Computer Science Department
School of Computer Science, Carnegie Mellon University
Delaunay Refinement Mesh Generation
Jonathan Richard Shewchuk
In two dimensions, I unify the algorithms of Chew and Ruppert in a common theoretical framework. Using Ruppert's analysis technique, I prove that one of Chew's algorithms can produce triangular meshes that are nicely graded, are size-optimal, and have no angle smaller than 26.5 degrees. (Chew proved a 30 degree bound without guarantees on grading or size.) I show that there are inputs with small angles that cannot be meshed by any algorithm without introducing new small angles; hence, all provably good mesh generation algorithms, including those not yet discovered, suffer from a fundamental limitation. I introduce techniques for handling small input angles that minimize the impact of this limitation on two-dimensional Delaunay refinement algorithms.

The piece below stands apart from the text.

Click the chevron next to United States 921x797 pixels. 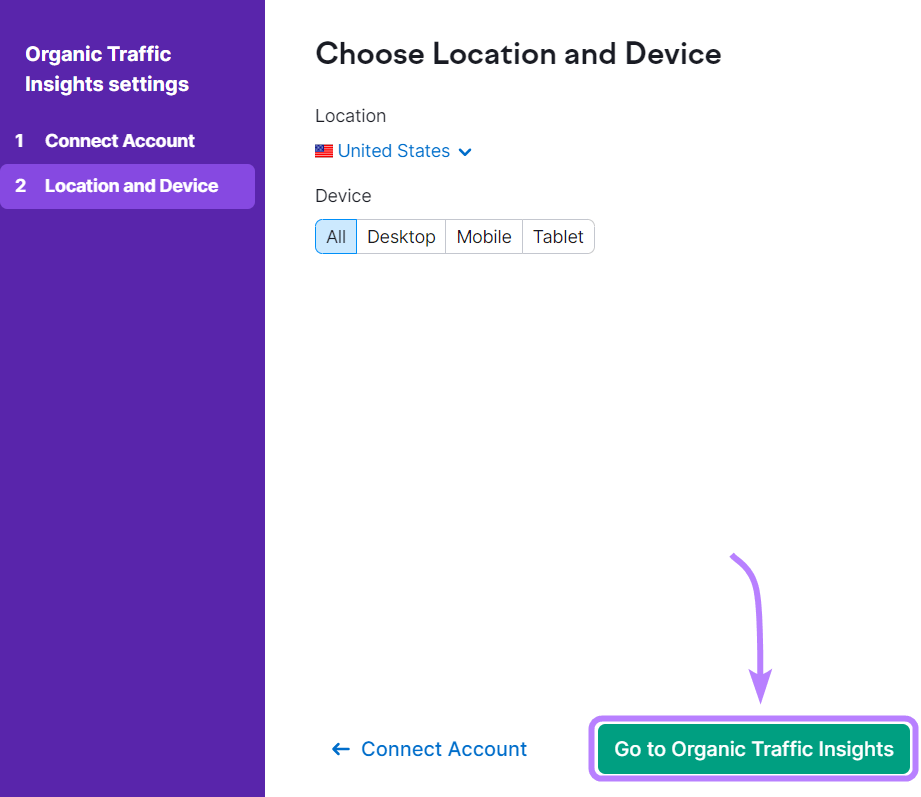click(464, 151)
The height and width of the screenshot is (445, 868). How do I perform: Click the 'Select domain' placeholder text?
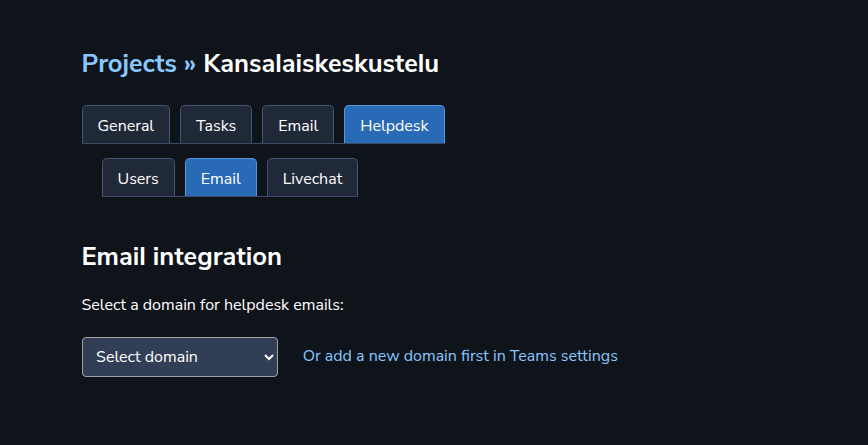pyautogui.click(x=147, y=357)
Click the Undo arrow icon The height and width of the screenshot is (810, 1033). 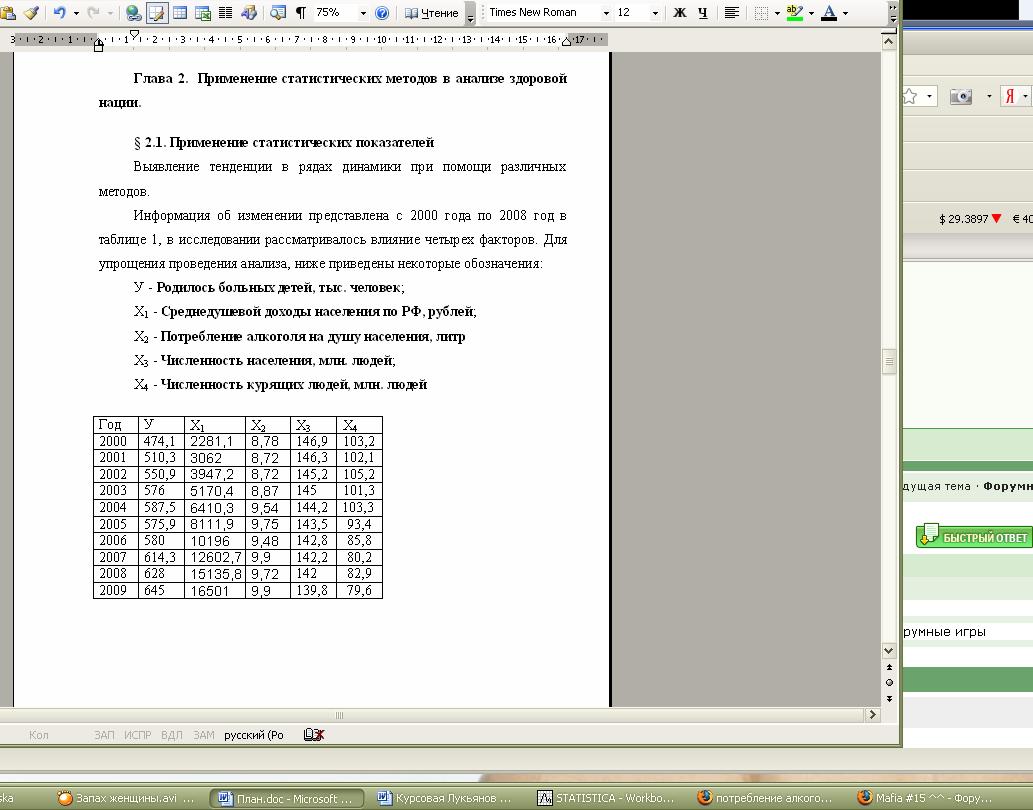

In three dimensions, I introduce a Delaunay refinement algorithm that can produce tetrahedral meshes that are nicely graded and whose tetrahedra have circumradius-to-shortest edge ratios bounded below 1.63. By sacrificing good grading in theory (but not in practice), the bound can be improved to 1.15. This theoretical guarantee ensures that all poor quality tetrahedra except slivers (a particular type of poor tetrahedron) are removed. The slivers that remain are easily removed in practice, although there is no theoretical guarantee. These results assume that all input angles are large; the removal of this restriction remains the most important open problem in three-dimensional Delaunay refinement. Nevertheless, Delaunay refinement methods for tetrahedral mesh generation have the rare distinction that they offer strong theoretical bounds and frequently perform well in practice.
I describe my implementations of the triangular and tetrahedral Delaunay refinement algorithms. The robustness of these mesh generators against floating-point roundoff error is strengthened by fast correct floating-point implementations of four geometric predicates: the two-dimensional and three-dimensional orientation and incircle tests. These predicates owe their speed to two features. First, they employ new fast algorithms for arbitrary precision arithmetic on standard floating-point units. Second, they are adaptive; their running time depends on the degree of uncertainty of the result, and is usually small. Hence, these predicates cost little more than ordinary nonrobust predicates, but never sacrifice correctness for speed.